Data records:
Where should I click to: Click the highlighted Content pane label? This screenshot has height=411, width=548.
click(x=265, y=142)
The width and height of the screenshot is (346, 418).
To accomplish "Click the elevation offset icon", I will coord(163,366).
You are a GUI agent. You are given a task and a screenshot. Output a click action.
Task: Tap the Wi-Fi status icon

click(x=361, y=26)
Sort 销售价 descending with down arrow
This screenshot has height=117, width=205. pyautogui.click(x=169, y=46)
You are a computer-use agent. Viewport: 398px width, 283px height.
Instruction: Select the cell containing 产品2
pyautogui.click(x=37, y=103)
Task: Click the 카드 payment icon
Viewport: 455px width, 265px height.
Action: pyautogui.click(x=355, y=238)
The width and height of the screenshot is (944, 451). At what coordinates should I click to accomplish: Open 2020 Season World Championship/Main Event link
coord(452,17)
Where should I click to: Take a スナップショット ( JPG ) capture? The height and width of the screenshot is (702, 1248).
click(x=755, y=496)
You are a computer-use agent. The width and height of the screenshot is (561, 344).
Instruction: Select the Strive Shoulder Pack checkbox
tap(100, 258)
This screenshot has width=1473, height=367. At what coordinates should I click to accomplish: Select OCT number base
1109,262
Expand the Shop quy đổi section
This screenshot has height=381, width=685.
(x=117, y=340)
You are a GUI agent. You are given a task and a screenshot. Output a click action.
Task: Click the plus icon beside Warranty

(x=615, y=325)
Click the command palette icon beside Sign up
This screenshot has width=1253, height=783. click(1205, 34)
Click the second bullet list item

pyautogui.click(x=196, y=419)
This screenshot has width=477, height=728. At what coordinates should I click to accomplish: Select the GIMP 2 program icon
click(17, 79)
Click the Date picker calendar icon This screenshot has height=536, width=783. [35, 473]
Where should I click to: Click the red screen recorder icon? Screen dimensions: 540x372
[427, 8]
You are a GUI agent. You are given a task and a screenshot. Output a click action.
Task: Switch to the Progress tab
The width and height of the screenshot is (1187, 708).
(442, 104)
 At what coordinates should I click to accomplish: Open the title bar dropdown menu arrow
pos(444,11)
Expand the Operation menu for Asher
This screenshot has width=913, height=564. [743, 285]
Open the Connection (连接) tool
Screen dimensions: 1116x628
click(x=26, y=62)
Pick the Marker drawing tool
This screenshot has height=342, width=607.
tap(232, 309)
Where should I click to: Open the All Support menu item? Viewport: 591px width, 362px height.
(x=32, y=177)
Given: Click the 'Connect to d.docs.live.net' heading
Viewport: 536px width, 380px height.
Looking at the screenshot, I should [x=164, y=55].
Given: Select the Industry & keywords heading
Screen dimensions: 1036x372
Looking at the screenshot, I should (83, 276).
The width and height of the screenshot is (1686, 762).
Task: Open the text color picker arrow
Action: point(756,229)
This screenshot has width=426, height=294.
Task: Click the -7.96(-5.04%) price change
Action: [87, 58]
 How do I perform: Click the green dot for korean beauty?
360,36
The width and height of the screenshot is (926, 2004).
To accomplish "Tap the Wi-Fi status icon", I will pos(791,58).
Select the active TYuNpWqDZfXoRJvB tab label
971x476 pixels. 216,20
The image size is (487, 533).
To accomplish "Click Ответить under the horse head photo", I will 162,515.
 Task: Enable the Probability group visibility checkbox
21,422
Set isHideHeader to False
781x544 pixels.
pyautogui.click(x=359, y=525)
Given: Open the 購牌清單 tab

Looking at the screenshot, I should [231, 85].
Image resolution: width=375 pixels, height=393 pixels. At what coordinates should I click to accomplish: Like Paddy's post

:: WHAT YOU WILL DO ::
For each record above, print an exact copy.

:: REPLY ::
Where should I click to: Click the highlighted Content pane label? This screenshot has height=411, width=548.
click(x=265, y=142)
The width and height of the screenshot is (346, 418).
To accomplish "Click the elevation offset icon", I will coord(163,366).
You are a GUI agent. You are given a task and a screenshot. Output a click action.
Task: Tap the Wi-Fi status icon

click(x=361, y=26)
Sort 销售价 descending with down arrow
This screenshot has height=117, width=205. pyautogui.click(x=169, y=46)
You are a computer-use agent. Viewport: 398px width, 283px height.
Instruction: Select the cell containing 产品2
pyautogui.click(x=37, y=103)
Task: Click the 카드 payment icon
Viewport: 455px width, 265px height.
Action: pyautogui.click(x=355, y=238)
The width and height of the screenshot is (944, 451). At what coordinates should I click to accomplish: Open 2020 Season World Championship/Main Event link
coord(452,17)
Where should I click to: Take a スナップショット ( JPG ) capture? The height and width of the screenshot is (702, 1248).
click(x=755, y=496)
You are a computer-use agent. The width and height of the screenshot is (561, 344).
Instruction: Select the Strive Shoulder Pack checkbox
tap(100, 258)
This screenshot has width=1473, height=367. At what coordinates should I click to accomplish: Select OCT number base
1109,262
Expand the Shop quy đổi section
This screenshot has height=381, width=685.
(x=117, y=340)
You are a GUI agent. You are given a task and a screenshot. Output a click action.
Task: Click the plus icon beside Warranty

(x=615, y=325)
Click the command palette icon beside Sign up
This screenshot has width=1253, height=783. click(1205, 34)
Click the second bullet list item

pyautogui.click(x=196, y=419)
This screenshot has width=477, height=728. At what coordinates should I click to accomplish: Select the GIMP 2 program icon
click(17, 79)
Click the Date picker calendar icon This screenshot has height=536, width=783. [35, 473]
Where should I click to: Click the red screen recorder icon? Screen dimensions: 540x372
[427, 8]
You are a GUI agent. You are given a task and a screenshot. Output a click action.
Task: Switch to the Progress tab
The width and height of the screenshot is (1187, 708).
(442, 104)
 At what coordinates should I click to accomplish: Open the title bar dropdown menu arrow
pos(444,11)
Expand the Operation menu for Asher
This screenshot has width=913, height=564. [743, 285]
Open the Connection (连接) tool
Screen dimensions: 1116x628
click(x=26, y=62)
Pick the Marker drawing tool
This screenshot has height=342, width=607.
tap(232, 309)
Where should I click to: Open the All Support menu item? Viewport: 591px width, 362px height.
(x=32, y=177)
Given: Click the 'Connect to d.docs.live.net' heading
Viewport: 536px width, 380px height.
Looking at the screenshot, I should [x=164, y=55].
Given: Select the Industry & keywords heading
Screen dimensions: 1036x372
Looking at the screenshot, I should (83, 276).
The width and height of the screenshot is (1686, 762).
Task: Open the text color picker arrow
Action: point(756,229)
This screenshot has width=426, height=294.
Task: Click the -7.96(-5.04%) price change
Action: [87, 58]
 How do I perform: Click the green dot for korean beauty?
360,36
The width and height of the screenshot is (926, 2004).
To accomplish "Tap the Wi-Fi status icon", I will pos(791,58).
Select the active TYuNpWqDZfXoRJvB tab label
971x476 pixels. 216,20
The image size is (487, 533).
To accomplish "Click Ответить under the horse head photo", I will 162,515.
 Task: Enable the Probability group visibility checkbox
21,422
Set isHideHeader to False
781x544 pixels.
pyautogui.click(x=359, y=525)
Given: Open the 購牌清單 tab

Looking at the screenshot, I should [231, 85].
Image resolution: width=375 pixels, height=393 pixels. At what coordinates should I click to accomplish: Like Paddy's post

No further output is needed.